The uprising in Yemen took a significant turn yesterday following a series of high-level defections against President Ali Abdullah Saleh's regime. After Yemeni forces opened fire on demonstrators Friday, killing forty-five people and wounding some 350 others, top military leaders decided they could no longer stand by Saleh and chose to ally themselves with the protesters. The Nation’s Jeremy Scahill joined Democracy Now! this morning to discuss the motivations behind the sharp contrast in the Obama administration's response to the rising crisis in Yemen, as opposed to the more forceful condemnations the administration has meted out to the leaders of Libya and other Middle Eastern nations.

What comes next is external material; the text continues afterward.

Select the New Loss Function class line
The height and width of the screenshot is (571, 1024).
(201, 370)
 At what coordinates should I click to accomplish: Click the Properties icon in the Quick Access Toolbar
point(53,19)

Yemen has from the outset played a crucial role in the US war on terror, Scahill says. President Saleh has accepted hundreds of millions of dollars in military and security aid in exchange for US access to Yemeni territories. As part of the covert war inside of Yemen, the US has conducted drone attacks that have killed civilians, all of which were covered up when the Yemeni government claimed the strikes as their own.
“The fact is that the US has been almost entirely silent in the face of Saleh’s forces gunning down their own citizens, which stands in stark contrast to the position that the US has taken on some of the other regimes in the area,” he says. “You can’t help but wonder if the US is hoping that Saleh holds on in Yemen.”
In the same program, Scahill discusses the no-fly zone in Libya, calling it a “recipe for disaster.”